Le chariot n’était accompagné que du conducteur et d’un membre de la troupe ; le reste des acteurs devait rejoindre le lendemain. « Bonne compagnie, dit le proverbe, abrège la route. » J’abordai le pauvre acteur, et, comme j’avais eu jadis quelques dispositions pour le théâtre, me voilà dissertant sur la matière avec ma liberté habituelle. Mais, fort peu au courant de l’état actuel du théâtre, je demandai quels étaient, en ce moment, les écrivains en vogue, les Drydens, les Otways du jour. « Peu de nos modernes dramaturges, me répondit l’acteur, se trouveraient, monsieur, fort honorés de la comparaison avec les écrivains que vous citez. La manière de Dryden et de Rowe est tout à fait passée de mode ; notre goût a remonté d’un siècle. Fletcher, Ben Johnson et le théâtre entier de Shakspeare sont tout ce qui est de mise aujourd’hui ! — Est-il possible, m’écriai-je. Notre siècle s’amuser de cette langue qui n’a plus cours, de ces lazzi usés, de ces caractères outrés ! — Langue, lazzi, caractères !… Le public, monsieur, ne songe pas à tout cela ; car ce n’est pas son affaire. Ce qu’il cherche, c’est qu’on l’amuse, et il est ravi quand il peut se régaler d’une pantomime sous le patronage des noms de Johnson et de Shakspeare. — En sorte, je suppose, que nos modernes dramaturges copient plutôt Shakspeare que la nature. — À vrai dire, je crois qu’ils ne copient rien ; et, au fait, le public n’y tient pas. Les effets de scène, les poses, autant qu’on peut en entasser, voilà ce qui arrache les bravos, et non la composition de la pièce. J’ai vu tel ouvrage très-populaire, sans un seul mot spirituel, et tel autre sauvé par un accès de colique que l’auteur y avait jeté. Congrève et Farquhar ont, pour nous, monsieur, beaucoup trop d’esprit ; notre langue, à nous, est plus naturelle. »
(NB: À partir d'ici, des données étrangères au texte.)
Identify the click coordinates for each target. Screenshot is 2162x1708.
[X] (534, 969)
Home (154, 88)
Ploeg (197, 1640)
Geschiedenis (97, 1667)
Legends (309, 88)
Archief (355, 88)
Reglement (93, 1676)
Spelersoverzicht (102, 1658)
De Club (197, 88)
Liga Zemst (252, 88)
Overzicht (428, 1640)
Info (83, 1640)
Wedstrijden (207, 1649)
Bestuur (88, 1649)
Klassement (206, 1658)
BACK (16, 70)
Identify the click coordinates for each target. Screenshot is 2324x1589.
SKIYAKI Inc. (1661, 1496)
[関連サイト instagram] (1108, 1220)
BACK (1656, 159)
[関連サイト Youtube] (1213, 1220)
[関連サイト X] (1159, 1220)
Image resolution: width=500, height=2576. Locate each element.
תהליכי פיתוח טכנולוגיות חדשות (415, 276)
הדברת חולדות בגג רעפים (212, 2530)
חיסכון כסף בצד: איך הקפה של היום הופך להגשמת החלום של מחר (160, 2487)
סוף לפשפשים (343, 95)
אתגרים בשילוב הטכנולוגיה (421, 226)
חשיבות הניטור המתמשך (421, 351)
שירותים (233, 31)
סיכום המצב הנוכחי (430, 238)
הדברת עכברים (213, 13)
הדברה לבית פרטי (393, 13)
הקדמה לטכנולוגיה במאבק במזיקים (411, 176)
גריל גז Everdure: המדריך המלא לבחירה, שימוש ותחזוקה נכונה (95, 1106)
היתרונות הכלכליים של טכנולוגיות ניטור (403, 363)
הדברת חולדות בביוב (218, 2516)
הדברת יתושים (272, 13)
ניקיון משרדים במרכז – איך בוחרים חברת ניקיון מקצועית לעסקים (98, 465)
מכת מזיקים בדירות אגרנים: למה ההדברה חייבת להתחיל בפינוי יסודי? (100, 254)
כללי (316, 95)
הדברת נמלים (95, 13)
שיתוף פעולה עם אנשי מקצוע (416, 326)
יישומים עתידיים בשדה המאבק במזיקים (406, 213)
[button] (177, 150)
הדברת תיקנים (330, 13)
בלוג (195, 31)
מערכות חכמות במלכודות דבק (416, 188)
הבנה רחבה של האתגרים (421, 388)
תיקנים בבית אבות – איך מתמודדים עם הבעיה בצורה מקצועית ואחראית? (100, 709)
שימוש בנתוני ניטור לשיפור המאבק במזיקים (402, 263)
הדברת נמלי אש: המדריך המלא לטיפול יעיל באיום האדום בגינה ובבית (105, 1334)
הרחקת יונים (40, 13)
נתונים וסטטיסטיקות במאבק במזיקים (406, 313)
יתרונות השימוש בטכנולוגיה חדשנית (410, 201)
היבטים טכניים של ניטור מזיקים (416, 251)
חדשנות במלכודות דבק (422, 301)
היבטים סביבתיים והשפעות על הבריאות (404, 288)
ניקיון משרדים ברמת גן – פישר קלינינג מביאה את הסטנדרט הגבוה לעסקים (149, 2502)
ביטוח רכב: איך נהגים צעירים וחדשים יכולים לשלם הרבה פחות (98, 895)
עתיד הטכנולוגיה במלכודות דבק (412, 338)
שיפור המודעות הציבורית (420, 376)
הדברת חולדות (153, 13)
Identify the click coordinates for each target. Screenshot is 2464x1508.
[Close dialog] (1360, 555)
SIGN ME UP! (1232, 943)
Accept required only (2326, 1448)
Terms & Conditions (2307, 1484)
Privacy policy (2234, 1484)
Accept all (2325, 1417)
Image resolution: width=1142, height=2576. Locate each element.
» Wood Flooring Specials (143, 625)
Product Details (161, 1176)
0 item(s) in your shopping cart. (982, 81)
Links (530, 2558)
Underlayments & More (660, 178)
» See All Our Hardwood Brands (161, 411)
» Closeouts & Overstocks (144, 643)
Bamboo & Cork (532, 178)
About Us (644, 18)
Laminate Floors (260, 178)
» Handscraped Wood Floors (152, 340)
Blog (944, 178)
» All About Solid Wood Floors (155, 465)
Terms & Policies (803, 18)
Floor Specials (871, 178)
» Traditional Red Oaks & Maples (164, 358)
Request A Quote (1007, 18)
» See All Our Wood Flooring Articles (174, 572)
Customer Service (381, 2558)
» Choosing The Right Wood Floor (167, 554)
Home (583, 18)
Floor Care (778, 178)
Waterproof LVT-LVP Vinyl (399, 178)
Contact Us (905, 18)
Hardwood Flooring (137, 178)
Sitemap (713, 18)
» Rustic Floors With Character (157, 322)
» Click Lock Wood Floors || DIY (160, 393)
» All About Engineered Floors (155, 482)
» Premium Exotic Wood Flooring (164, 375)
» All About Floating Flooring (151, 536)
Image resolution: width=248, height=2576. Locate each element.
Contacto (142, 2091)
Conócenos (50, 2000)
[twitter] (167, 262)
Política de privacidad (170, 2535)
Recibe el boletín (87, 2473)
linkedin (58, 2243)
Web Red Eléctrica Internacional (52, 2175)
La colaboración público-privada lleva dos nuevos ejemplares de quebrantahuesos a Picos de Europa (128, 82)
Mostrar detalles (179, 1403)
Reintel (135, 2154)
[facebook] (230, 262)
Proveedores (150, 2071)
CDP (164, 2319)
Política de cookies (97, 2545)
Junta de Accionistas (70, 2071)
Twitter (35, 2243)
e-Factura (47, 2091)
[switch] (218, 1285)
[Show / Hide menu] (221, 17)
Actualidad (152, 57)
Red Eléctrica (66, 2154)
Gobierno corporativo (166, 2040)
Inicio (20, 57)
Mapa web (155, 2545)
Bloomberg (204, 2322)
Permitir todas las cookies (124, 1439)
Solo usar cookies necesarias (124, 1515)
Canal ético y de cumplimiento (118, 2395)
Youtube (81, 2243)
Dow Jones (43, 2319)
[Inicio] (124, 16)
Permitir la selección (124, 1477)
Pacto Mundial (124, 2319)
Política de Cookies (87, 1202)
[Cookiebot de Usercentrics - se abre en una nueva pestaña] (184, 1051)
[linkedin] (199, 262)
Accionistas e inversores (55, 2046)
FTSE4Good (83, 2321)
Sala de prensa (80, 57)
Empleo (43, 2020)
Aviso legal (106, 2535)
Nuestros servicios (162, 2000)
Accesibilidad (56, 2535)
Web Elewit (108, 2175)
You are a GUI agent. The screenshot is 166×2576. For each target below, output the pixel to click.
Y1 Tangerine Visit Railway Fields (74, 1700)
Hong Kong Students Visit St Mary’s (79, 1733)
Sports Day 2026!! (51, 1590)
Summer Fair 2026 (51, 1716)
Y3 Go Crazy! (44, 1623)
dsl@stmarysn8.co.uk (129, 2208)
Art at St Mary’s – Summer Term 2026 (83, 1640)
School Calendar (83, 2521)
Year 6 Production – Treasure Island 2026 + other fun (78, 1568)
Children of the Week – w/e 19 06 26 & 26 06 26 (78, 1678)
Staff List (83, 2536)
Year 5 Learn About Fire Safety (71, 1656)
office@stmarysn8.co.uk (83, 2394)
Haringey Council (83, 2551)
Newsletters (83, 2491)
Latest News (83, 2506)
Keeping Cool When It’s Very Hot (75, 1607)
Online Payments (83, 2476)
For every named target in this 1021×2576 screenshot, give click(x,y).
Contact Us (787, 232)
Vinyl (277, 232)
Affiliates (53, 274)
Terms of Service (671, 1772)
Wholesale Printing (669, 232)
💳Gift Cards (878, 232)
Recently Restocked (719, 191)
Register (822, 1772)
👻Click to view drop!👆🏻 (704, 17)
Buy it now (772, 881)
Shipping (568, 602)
L’équipage de la troupe arrivait au village, prévenu, à ce qu’il paraît, de notre arrivée, et aux portes pour nous regarder passer ; car, mon compagnon en fit la remarque, les acteurs ont toujours, hors de la salle, plus de spectateurs que dedans.

Ma présence en pareille compagnie était peu convenable ; je n’y pensai qu’en voyant la foule s’attrouper autour de moi. Je me réfugiai, aussi lestement que possible, dans la première auberge qui s’offrit, et, à peine entré dans la salle commune, je fus accosté par un gentleman fort bien mis qui me demanda si réellement j’étais le chapelain de la troupe, ou si mon costume était celui de mon rôle dans la pièce du jour. Je lui contai la vérité, et, dès qu’il sut que je n’appartenais à la troupe en aucune manière, il eut la complaisance de m’inviter, moi et l’acteur, à partager un bol de punch. En le versant, il discuta les questions politiques du moment avec tant de chaleur et d’intérêt, qu’à part moi j’en fis, tout au moins, un membre du parlement. Mes conjectures se confirmèrent lorsque, demandant ce qu’il y avait pour notre souper dans l’auberge, il voulut à toute force nous avoir, l’acteur et moi, à souper chez lui, et ses instances furent telles, qu’il nous fallut bien accepter.